● **EXERCISE AIM**:
Each line of the data that mentions the string "will" needs to be identified and copied.

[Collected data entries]
####
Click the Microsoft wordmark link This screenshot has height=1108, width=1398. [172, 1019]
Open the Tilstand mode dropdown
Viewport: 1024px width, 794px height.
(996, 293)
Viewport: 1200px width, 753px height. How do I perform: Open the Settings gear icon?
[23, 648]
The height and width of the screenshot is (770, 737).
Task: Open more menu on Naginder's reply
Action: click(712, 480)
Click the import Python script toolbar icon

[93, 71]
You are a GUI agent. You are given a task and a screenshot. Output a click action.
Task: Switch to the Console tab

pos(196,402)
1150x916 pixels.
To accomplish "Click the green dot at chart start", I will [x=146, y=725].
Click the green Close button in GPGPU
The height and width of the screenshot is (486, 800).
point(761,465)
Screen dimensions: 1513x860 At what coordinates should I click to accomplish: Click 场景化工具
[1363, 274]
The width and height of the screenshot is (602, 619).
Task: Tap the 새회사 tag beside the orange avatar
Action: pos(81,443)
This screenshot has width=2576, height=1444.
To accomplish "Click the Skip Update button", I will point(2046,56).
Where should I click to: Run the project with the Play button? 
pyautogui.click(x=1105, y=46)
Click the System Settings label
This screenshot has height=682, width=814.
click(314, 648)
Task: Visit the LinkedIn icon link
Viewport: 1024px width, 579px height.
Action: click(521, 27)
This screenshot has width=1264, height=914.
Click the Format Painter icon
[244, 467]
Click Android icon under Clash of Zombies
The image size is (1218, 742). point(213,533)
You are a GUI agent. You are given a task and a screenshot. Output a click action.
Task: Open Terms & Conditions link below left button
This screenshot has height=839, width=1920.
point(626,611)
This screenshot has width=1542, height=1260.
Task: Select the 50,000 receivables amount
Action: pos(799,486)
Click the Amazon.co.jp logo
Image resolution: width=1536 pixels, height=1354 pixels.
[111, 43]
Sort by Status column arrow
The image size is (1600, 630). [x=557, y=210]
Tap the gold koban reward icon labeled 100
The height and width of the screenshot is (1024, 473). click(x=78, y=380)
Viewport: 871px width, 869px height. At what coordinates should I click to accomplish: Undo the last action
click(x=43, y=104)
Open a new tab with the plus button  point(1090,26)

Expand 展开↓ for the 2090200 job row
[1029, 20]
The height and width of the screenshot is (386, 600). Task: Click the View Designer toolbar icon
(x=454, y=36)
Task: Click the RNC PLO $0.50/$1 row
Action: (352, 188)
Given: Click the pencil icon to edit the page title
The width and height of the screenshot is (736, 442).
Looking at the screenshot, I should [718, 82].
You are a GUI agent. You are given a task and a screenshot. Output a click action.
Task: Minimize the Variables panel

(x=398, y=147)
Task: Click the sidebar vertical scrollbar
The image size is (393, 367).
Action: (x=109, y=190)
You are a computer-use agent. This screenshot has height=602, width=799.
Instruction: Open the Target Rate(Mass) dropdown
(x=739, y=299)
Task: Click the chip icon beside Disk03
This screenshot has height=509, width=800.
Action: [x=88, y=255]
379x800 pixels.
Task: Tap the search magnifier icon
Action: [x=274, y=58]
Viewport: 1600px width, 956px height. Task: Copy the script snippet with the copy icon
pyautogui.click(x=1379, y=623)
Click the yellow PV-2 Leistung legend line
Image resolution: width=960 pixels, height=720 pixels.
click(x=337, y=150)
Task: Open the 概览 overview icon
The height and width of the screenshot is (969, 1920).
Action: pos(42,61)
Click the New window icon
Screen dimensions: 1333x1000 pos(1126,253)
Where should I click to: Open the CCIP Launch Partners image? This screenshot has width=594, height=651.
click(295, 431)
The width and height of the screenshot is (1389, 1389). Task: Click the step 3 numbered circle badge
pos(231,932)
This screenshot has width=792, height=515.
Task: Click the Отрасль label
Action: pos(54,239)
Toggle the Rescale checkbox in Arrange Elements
####
● **ANSWER TO THIS EXERCISE**:
To accomplish "Click the green dot at chart start", I will [x=146, y=725].
To accomplish "Click the Skip Update button", I will point(2046,56).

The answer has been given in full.